I love sourcing and selling vintage fabrics. My fabrics represent some of the most amazing interior-design fabric houses of the 18th, 19th, and 20th centuries (brands with deep roots and great design like Bassett McNab, Scalamandré, Brunschwig and Fils, J.P. & G. Baker, Arthur H. Lee & Sons, and Lee Jofa, among others). But to make these pieces affordable to my customers, I cut a thin margin in what it costs to source these finds, clean them up, research, photograph and write about them, and then ship them out.
Having to pay 400% more in postage? That would put me squarely out of business.
At the wafer-thin margins that many small mail-order businesses operate, frankly, any postage increase of more than 5% will threaten our businesses and all that they stand for — like the American principles of resilience and “up-by-your-bootstraps” that brought us all to online sales in the first place (In my case as my second job mind you — my first is as a digital marketer, graphic designer, and ghostwriter.)

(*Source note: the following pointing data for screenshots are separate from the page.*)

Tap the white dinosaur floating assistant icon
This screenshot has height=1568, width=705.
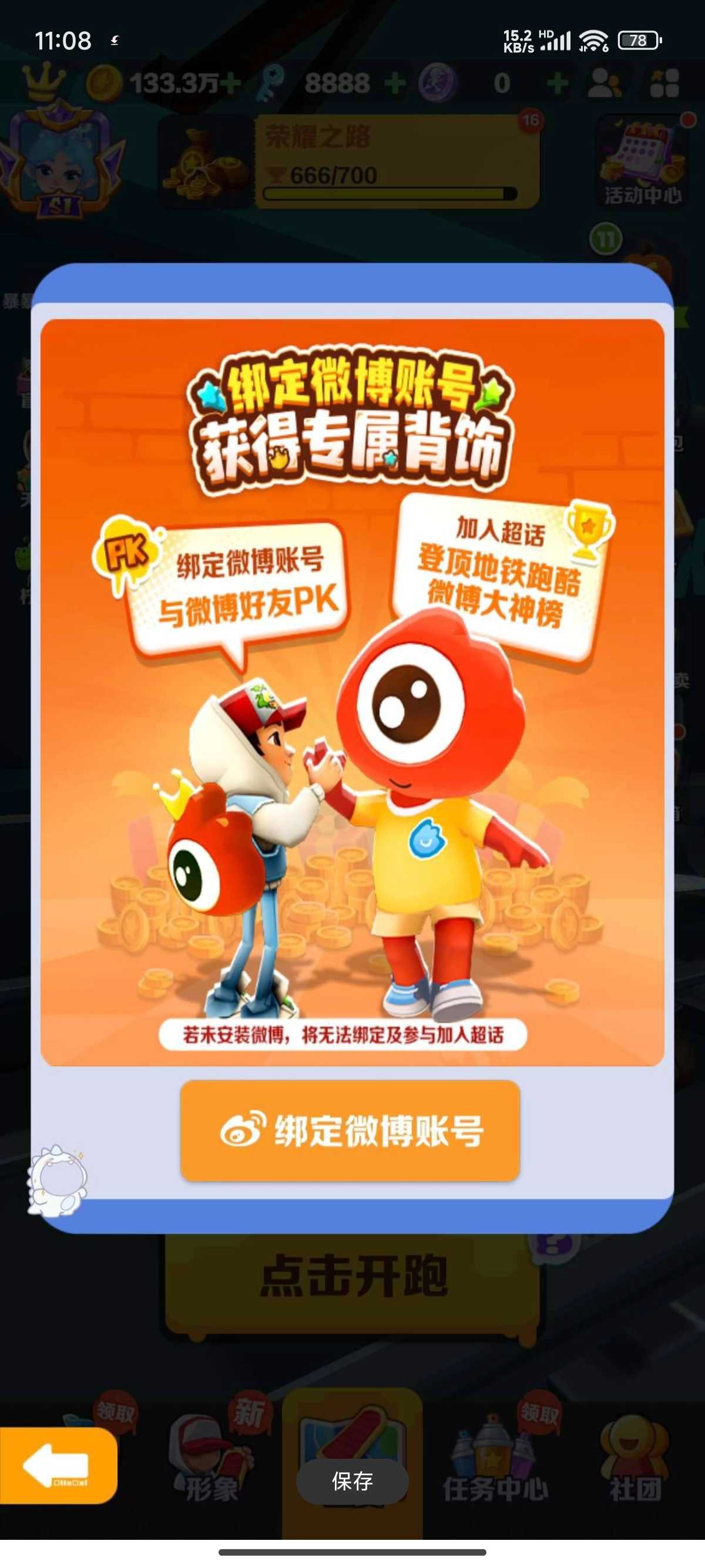pyautogui.click(x=58, y=1180)
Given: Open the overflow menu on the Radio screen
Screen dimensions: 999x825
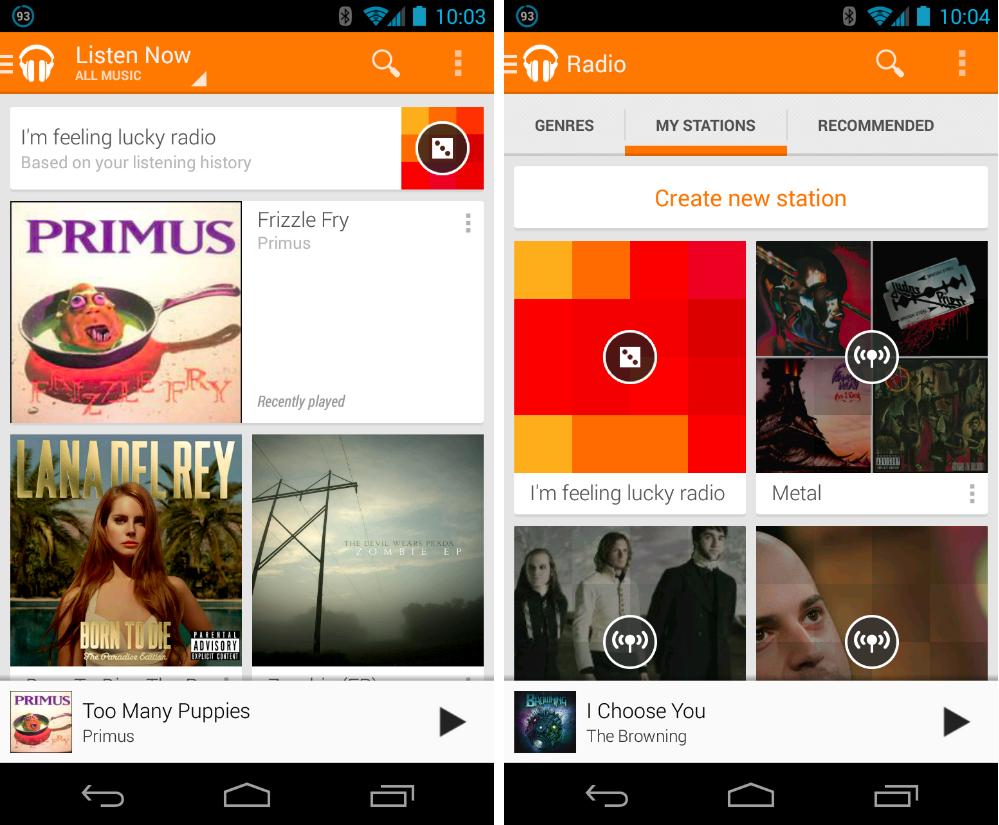Looking at the screenshot, I should (x=962, y=63).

Keeping Post Office prices fair is in itself a form of stability (and even emergency subsidy right now) for our economy, where millions of gig-economy workers run a side-hustle business on the Internet, whether on platforms like Etsy and Ebay or others, or with their own e-commerce sites.
But the world’s most out of touch president, who is also the world’s most inept, incompetent, incoherent, and unfeeling president, couldn’t possibly know that. You have to be tuned in to something larger than yourself and your shoot-from-the-hip policymaking to contextualize situations and come up with strategic, adaptable, fair plans that actually speak to the experiences and realities of the whole American citizenry.
We need four times the brains in the White House. Wait, I meant four hundred percent times!